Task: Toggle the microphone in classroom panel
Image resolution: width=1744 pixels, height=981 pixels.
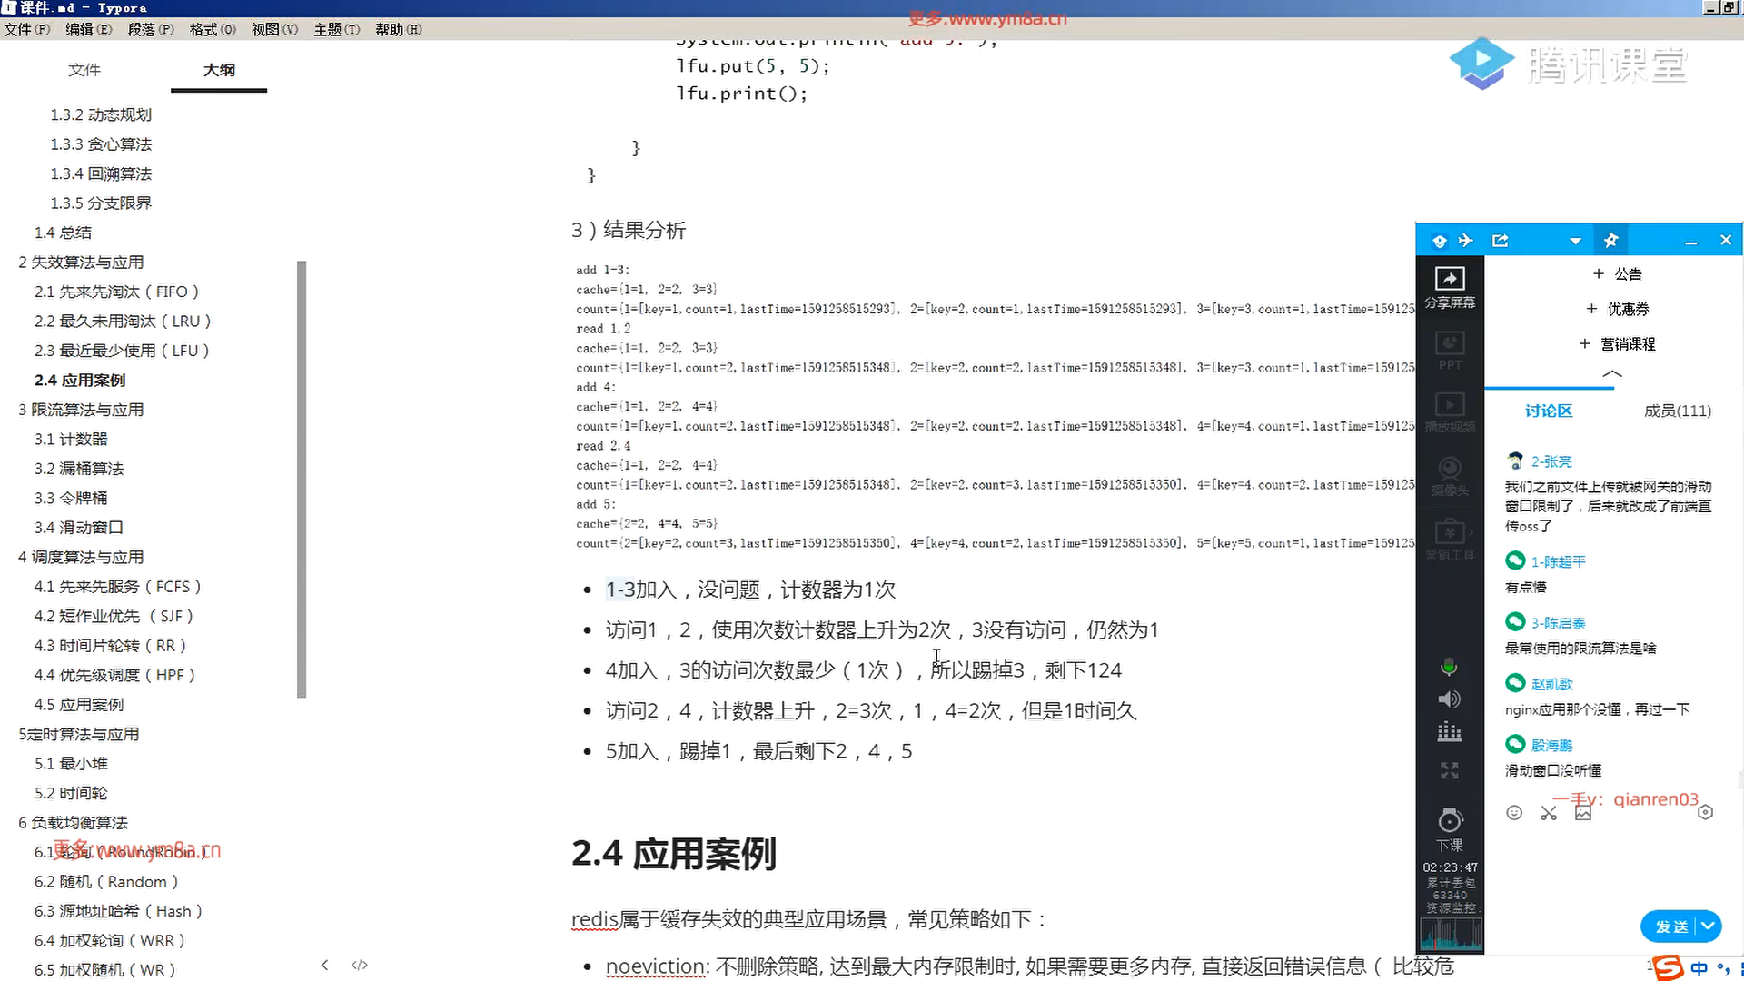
--------
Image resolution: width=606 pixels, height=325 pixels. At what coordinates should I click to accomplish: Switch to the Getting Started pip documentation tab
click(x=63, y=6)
--------
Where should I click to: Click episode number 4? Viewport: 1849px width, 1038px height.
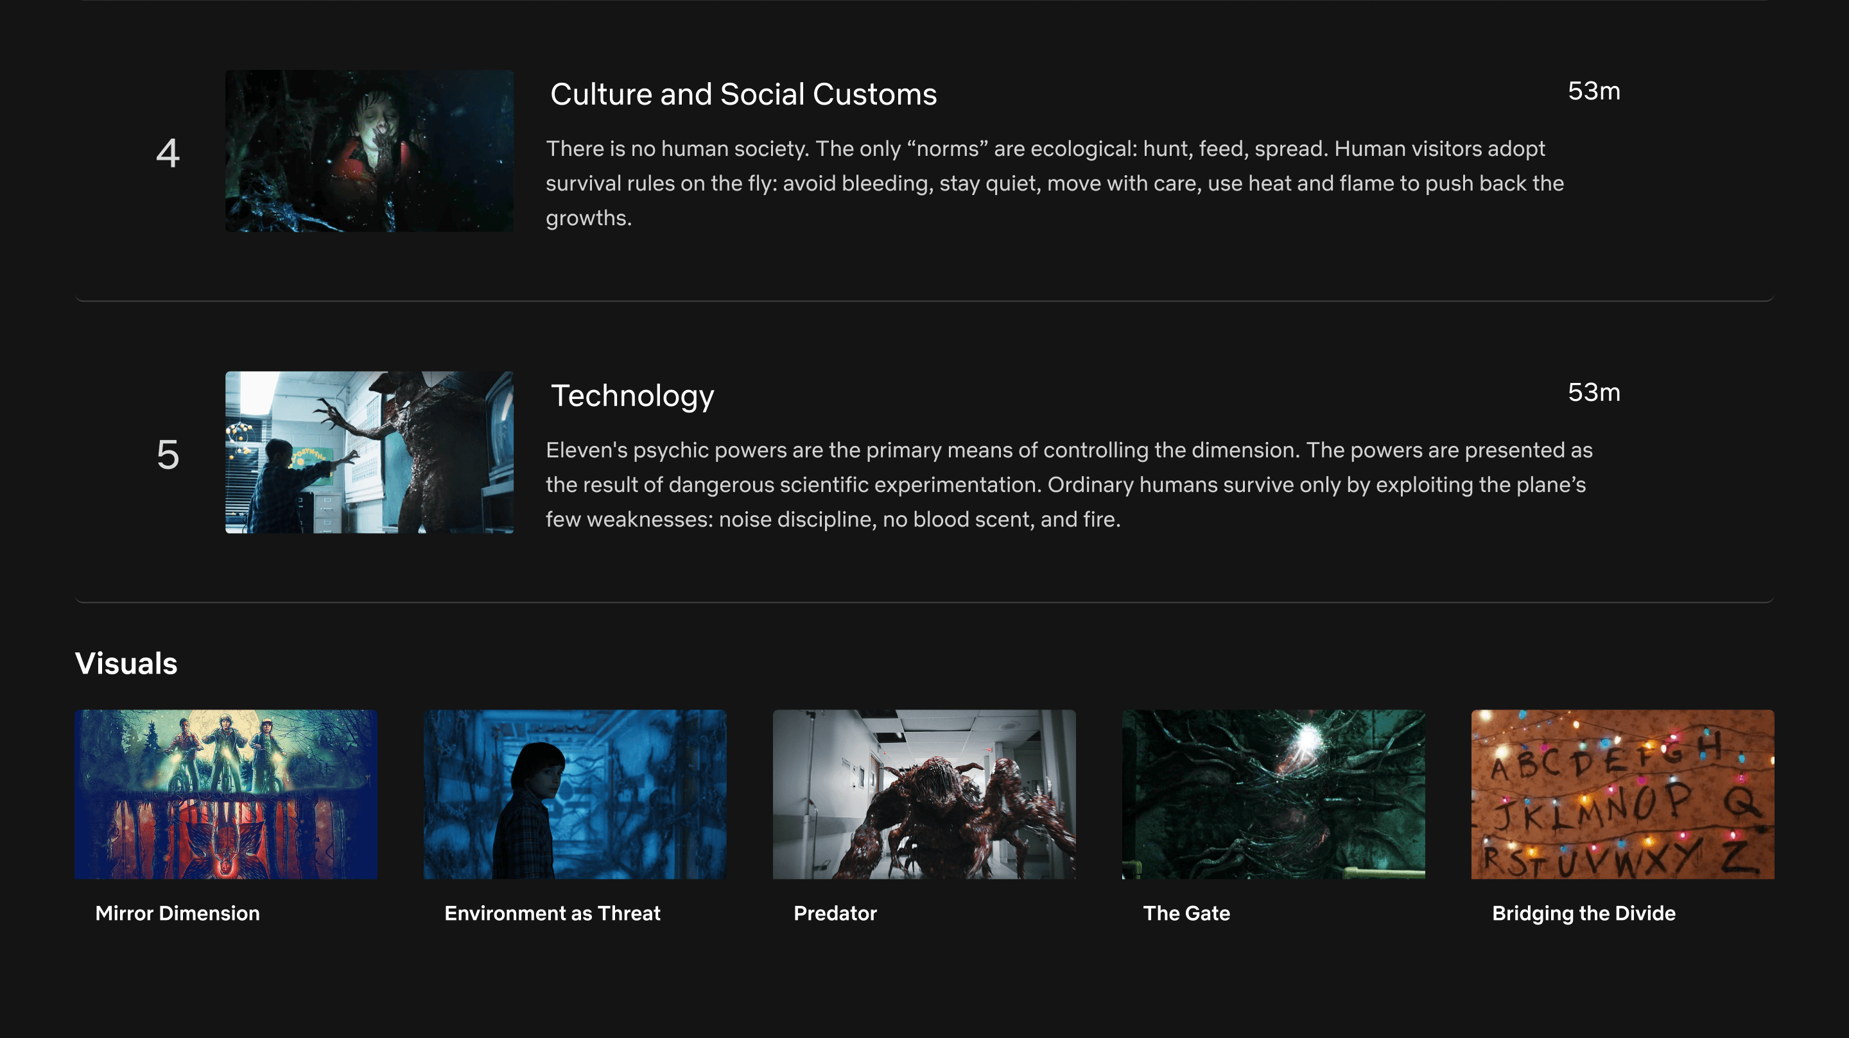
--------
Exercise details. Repeat, character for character, the lines of the material above from the line with "Task: Toggle the" through the line with "Image resolution: width=1744".

Response to this exercise.
Task: Toggle the microphone in classroom panel
Image resolution: width=1744 pixels, height=981 pixels.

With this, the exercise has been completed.